▸ TEXTO FUENTE
^^^^^^^^^^^^^^^^

EL PAíS › UN ATENTADO, UN APRIETE DEL FONDO, NOVEDADES DE LAS FIESTAS

Lo que queda para el 2004

El enojo del FMI y el juego del truco. Cómo discutir qué hacer con la plata que sobra. El atentado hizo cerrar muchas bocas. Otras siguen enturbiando la cuestión social. Pobres hubo siempre, ahora ocurre que muchos trabajan. Algo sobre los derechos y la piedad. Y de cómo K cambió el tablero.

 Por Mario Wainfeld

“El encono del FMI con Roberto Lavagna tiene sus raíces culturales. El ministro, hábil jugador de truco como lo son (sepan o no jugar a las cartas) todos los argentinos, los durmió respecto de los datos cabales del crecimiento local. Ahora los del Norte están furiosos porque los engañaron pero también porque los obligan a jugar un juego del que nada saben y no les gusta.” El politólogo sueco que hace su tesis de posgrado sobre la Argentina trata de ponerse al día con su comitente, el decano de la Facultad de Sociales de Estocolmo. Bostero confeso, nuestro estudioso ha viajado a Tokio, bebido la copa de la victoria y muchas otras con espirituosos brebajes, gastado un dineral y sustraído tiempo a su trabajo. Tras la fiesta, viene la resaca. Desde Escandinavia lo apestillan para que se ponga al día con su informe anual y su rendición de viáticos.
En Palermo Viejo, su ex-más-que-amiga, la pelirroja progre, prima del periodista independiente, lo ha incluido en su lista negra, hastiada de sus ausencias e infidelidades.

^^^^^^^^^^^^^^^^

▸ DATOS PROPORCIONADOS
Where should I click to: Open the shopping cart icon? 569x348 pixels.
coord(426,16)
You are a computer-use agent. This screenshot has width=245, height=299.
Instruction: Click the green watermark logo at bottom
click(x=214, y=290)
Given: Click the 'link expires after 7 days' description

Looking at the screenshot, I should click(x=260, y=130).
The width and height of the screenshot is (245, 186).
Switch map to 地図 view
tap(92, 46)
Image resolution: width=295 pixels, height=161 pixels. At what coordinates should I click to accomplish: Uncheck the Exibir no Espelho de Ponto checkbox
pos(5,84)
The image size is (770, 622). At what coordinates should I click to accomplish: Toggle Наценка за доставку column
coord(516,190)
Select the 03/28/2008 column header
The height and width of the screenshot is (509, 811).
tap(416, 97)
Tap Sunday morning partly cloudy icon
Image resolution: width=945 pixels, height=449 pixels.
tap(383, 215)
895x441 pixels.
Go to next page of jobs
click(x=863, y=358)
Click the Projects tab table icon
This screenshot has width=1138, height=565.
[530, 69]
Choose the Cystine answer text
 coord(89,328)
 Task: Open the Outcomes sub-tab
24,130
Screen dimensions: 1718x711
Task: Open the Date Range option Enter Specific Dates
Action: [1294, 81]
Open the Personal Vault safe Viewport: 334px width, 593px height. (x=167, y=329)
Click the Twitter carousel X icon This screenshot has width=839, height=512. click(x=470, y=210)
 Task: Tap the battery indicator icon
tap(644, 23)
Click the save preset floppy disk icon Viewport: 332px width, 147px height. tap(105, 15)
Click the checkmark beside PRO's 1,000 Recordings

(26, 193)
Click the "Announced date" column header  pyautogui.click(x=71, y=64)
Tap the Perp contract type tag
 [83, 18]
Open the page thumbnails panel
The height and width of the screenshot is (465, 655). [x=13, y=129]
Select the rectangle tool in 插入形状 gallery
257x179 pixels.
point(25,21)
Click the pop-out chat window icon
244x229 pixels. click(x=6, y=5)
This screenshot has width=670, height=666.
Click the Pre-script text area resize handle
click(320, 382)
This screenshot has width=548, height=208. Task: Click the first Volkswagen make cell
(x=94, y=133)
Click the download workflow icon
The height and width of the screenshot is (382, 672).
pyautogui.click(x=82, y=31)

^^^^^^^^^^^^^^^^

▸ TAREAS
1 > Responde según la columna:
(a) ¿Quién firma la columna?
(b) ¿Sobre qué país hace su tesis de posgrado el politólogo sueco?
(c) ¿En qué barrio está la ex-más-que-amiga del estudioso?
2 > Indica si cada afirmación coincide con la columna y cita las palabras que lo deciden:
(a) El politólogo que hace la tesis es noruego.
(b) El FMI está enojado con Roberto Lavagna.
(c) La pelirroja progre es prima del politólogo.
3 > Transcribe el fragmento de la columna que comienza con las palabras "En Palermo Viejo, su" y termina con "ausencias e infidelidades.".

▸ RESPUESTAS POR TAREA
1 >
(a) Mario Wainfeld.
(b) Sobre la Argentina.
(c) En Palermo Viejo.

2 >
(a) No: "El politólogo sueco que hace su tesis de posgrado sobre la Argentina".
(b) Sí: "El encono del FMI con Roberto Lavagna tiene sus raíces culturales."
(c) No: "la pelirroja progre, prima del periodista independiente".

3 >
En Palermo Viejo, su ex-más-que-amiga, la pelirroja progre, prima del periodista independiente, lo ha incluido en su lista negra, hastiada de sus ausencias e infidelidades.